* Exercise goal:
Scan the material below and report how many lines include the string "computer"; nothing else belongs in the reply.
─── Entries provided
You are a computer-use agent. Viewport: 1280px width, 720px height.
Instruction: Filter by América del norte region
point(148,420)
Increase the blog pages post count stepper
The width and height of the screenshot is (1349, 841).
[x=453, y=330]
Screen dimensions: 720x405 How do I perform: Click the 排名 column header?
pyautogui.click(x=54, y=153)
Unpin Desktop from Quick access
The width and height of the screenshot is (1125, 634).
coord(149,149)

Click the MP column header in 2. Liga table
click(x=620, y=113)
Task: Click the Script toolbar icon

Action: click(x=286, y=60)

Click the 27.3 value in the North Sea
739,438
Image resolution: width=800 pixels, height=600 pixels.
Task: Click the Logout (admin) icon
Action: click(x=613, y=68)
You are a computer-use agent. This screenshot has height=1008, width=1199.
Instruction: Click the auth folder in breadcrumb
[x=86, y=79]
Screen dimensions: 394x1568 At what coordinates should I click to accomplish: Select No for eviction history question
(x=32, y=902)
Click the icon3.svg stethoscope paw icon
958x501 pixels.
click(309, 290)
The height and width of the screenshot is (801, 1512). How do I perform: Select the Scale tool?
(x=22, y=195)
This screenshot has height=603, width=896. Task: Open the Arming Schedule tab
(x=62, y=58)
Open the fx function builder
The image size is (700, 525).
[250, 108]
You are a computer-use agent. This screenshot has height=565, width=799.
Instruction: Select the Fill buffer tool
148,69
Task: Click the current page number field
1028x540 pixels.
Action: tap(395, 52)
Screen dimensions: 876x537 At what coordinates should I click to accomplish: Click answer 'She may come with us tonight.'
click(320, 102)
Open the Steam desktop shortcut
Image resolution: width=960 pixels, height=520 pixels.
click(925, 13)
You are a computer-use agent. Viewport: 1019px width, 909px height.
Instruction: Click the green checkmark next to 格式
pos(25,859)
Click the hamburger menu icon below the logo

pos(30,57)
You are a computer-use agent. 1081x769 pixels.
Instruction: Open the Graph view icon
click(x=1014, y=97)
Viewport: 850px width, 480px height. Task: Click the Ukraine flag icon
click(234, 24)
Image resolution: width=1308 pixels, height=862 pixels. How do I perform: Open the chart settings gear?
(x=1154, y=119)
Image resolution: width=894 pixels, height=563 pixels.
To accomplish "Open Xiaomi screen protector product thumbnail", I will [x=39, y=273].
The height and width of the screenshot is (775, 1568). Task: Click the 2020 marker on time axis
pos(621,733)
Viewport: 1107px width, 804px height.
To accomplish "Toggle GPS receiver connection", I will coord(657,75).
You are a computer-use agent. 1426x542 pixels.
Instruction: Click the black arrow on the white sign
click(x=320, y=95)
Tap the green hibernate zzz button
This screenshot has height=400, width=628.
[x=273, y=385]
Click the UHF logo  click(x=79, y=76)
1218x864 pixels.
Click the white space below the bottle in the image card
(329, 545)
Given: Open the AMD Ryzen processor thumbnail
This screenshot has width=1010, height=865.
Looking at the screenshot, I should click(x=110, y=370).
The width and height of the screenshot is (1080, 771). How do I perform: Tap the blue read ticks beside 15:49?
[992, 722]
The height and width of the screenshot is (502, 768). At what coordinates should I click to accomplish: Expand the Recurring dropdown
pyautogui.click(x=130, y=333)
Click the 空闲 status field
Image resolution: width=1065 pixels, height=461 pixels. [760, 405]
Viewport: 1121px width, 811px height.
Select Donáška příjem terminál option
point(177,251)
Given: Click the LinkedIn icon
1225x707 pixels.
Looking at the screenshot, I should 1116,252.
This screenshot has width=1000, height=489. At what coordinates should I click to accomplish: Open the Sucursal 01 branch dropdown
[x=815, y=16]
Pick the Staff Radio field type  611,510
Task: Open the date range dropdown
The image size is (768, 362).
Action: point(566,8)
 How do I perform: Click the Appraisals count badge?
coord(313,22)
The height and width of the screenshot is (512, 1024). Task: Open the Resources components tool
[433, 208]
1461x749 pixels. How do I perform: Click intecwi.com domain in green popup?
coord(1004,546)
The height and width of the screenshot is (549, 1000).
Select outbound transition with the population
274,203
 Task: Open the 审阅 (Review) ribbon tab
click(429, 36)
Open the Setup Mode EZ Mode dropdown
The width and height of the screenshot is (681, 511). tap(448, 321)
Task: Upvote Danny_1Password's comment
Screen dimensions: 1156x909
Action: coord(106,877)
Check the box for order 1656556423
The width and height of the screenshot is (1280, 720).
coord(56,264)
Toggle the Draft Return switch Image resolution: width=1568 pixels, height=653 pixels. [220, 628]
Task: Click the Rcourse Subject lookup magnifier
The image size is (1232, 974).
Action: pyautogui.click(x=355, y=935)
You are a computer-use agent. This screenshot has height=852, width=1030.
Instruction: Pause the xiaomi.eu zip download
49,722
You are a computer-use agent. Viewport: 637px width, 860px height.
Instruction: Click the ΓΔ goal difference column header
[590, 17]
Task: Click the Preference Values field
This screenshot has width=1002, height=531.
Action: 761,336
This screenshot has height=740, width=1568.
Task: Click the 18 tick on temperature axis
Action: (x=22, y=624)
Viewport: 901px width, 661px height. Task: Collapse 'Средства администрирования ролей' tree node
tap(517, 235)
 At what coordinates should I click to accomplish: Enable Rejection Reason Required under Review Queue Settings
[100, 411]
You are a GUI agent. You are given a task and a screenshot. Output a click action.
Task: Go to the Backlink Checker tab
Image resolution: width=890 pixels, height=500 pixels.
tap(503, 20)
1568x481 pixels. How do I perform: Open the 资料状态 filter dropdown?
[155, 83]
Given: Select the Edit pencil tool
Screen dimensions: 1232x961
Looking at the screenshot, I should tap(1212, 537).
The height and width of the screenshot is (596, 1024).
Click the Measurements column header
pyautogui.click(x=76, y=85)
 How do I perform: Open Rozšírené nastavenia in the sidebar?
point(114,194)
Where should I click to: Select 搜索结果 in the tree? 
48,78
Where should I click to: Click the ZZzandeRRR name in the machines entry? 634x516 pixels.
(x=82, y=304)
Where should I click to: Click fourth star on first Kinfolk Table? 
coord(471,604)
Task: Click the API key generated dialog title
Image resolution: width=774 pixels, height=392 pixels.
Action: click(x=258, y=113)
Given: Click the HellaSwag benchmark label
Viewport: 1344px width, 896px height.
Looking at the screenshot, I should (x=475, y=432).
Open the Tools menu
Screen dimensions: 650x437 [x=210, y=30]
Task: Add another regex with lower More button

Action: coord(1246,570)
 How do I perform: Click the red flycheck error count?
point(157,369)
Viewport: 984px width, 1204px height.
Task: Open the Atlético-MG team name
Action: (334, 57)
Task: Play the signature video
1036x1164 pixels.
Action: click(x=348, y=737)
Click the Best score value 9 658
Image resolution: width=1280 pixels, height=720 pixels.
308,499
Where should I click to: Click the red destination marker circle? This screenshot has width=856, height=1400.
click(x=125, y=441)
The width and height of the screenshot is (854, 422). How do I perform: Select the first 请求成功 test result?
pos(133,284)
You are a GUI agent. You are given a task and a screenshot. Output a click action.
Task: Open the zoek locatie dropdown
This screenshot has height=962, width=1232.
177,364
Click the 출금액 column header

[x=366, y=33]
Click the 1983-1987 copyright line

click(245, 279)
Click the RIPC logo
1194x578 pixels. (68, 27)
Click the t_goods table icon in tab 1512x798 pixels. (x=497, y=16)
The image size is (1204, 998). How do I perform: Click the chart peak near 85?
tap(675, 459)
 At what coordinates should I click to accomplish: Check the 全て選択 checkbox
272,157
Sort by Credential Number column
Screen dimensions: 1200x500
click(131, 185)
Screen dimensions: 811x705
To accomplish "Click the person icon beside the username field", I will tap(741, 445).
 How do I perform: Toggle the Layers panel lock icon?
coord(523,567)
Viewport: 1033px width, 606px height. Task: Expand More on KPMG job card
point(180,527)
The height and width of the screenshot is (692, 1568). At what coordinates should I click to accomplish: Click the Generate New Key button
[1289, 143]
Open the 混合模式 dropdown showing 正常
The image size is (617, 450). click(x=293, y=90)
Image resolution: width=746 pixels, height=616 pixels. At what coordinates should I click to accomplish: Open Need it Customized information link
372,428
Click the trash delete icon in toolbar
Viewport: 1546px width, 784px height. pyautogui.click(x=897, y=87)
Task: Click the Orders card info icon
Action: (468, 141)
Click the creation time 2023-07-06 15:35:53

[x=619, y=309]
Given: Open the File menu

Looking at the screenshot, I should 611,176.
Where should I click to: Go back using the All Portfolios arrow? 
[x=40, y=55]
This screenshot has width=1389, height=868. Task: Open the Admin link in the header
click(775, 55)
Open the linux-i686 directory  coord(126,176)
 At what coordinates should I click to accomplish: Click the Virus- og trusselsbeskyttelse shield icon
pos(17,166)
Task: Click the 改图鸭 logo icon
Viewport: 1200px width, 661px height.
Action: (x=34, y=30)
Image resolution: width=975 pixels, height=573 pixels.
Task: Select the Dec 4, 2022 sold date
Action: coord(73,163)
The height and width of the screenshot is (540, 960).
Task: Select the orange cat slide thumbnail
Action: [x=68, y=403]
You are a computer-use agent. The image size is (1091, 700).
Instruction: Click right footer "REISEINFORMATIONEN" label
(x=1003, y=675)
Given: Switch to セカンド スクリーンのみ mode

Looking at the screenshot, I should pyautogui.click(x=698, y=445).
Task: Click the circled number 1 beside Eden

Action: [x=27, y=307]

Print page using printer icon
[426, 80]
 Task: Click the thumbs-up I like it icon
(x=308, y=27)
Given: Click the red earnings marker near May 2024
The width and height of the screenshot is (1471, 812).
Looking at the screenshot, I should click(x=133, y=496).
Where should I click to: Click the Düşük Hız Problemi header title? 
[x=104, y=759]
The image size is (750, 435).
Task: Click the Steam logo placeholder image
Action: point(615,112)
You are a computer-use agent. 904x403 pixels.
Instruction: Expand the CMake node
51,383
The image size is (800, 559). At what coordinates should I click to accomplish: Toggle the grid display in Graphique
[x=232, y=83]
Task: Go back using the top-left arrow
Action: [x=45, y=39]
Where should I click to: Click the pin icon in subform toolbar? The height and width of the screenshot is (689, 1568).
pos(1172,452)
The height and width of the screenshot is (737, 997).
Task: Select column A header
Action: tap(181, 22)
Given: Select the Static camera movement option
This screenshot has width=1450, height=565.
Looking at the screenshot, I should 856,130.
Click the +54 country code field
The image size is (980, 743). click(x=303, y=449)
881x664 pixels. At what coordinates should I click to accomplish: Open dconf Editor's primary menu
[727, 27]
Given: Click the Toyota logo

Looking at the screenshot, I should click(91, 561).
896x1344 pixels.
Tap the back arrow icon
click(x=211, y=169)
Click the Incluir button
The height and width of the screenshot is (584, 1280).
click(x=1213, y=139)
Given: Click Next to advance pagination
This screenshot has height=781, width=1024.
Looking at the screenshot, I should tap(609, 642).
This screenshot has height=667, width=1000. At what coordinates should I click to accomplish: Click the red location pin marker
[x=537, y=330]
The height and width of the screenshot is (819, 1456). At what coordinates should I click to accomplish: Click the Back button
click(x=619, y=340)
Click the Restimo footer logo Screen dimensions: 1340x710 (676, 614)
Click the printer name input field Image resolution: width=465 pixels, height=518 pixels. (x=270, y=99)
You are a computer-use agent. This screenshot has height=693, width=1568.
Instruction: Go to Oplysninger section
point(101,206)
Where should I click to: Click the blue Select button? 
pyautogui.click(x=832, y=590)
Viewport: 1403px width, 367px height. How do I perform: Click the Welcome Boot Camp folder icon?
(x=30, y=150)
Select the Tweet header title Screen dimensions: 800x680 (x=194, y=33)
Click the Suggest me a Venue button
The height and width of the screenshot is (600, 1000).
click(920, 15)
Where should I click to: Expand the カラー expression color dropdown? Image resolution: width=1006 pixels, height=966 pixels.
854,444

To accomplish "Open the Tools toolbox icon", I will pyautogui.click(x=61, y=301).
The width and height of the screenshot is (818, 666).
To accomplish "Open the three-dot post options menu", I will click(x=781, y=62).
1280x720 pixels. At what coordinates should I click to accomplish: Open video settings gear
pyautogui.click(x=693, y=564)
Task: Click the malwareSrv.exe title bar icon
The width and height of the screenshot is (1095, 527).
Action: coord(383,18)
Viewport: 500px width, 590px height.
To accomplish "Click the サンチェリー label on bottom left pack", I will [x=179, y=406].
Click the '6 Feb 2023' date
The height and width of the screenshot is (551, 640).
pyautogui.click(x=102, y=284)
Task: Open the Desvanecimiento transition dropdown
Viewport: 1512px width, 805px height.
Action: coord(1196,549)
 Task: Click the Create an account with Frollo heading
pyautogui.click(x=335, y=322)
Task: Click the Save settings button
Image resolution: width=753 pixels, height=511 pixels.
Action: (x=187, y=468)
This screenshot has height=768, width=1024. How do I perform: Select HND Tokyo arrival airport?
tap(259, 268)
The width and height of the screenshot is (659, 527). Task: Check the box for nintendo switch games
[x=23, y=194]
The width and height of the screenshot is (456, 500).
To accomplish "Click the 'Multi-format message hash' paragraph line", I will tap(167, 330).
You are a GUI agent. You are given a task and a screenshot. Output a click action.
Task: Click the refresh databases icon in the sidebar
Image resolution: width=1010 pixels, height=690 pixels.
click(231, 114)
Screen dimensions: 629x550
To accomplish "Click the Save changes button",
──────
* Response to the task:
11